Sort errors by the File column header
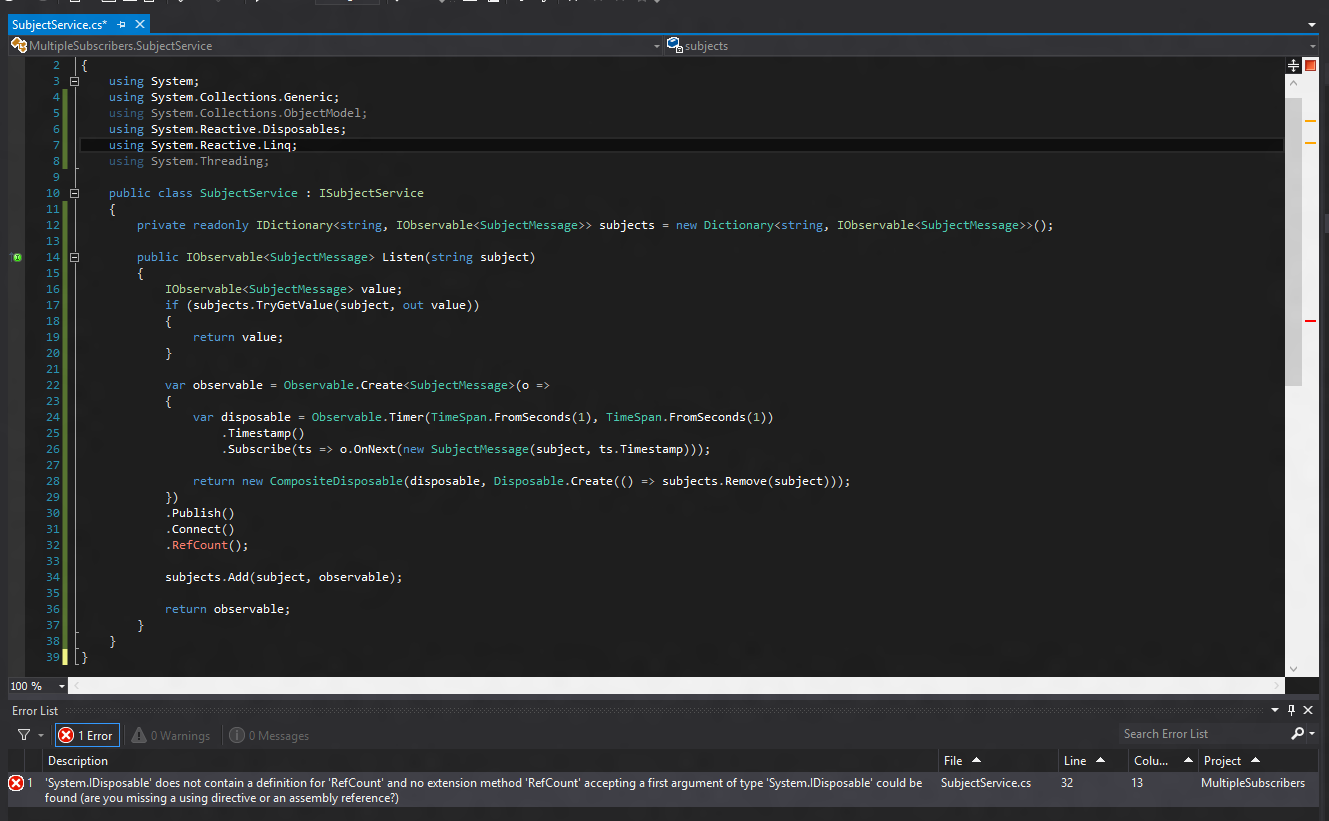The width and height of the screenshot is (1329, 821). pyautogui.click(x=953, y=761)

--

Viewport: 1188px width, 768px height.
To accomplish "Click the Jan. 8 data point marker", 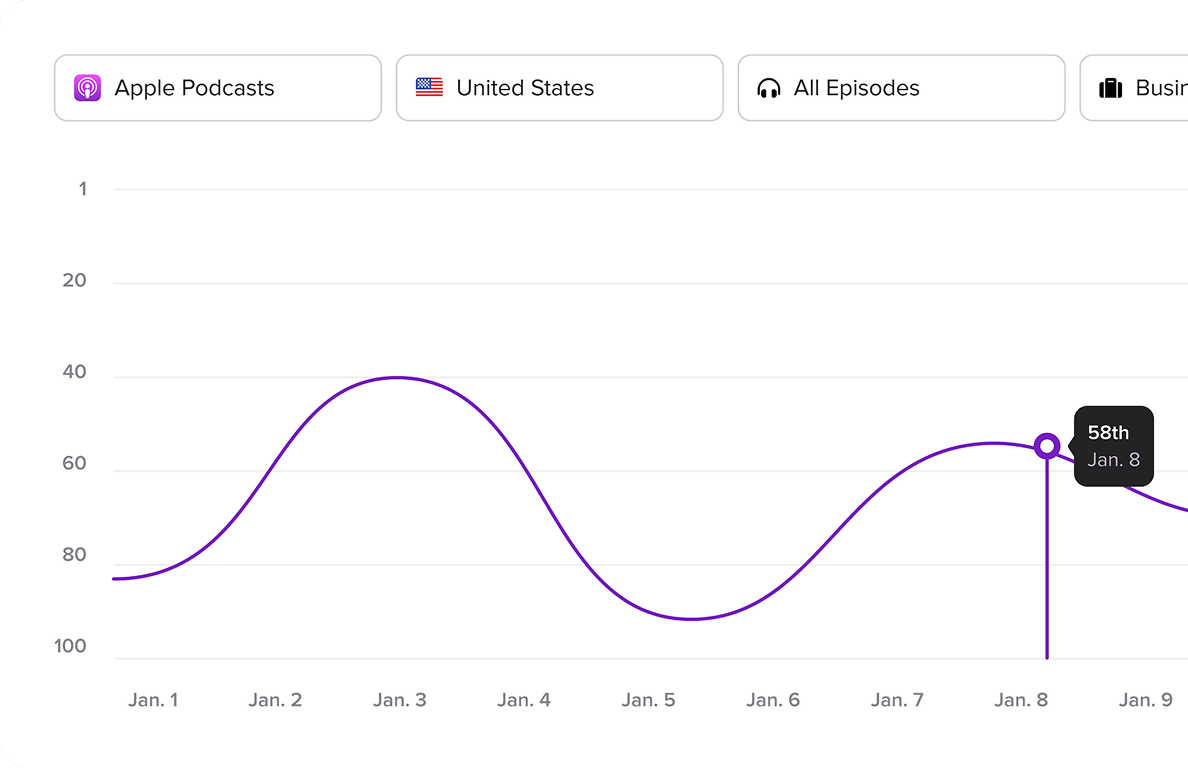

...

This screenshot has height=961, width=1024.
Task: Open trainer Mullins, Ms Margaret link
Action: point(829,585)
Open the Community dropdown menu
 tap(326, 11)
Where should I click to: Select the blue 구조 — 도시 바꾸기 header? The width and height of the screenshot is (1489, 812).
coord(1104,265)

Your goal
Leaving every picture aside, reproduce exactly the lines above from the one with "Viewport: 1188px width, 768px height." up to and including the one with "Jan. 8 data", and no others.

Result of this exercise
Viewport: 1188px width, 768px height.
To accomplish "Click the Jan. 8 data point marker", 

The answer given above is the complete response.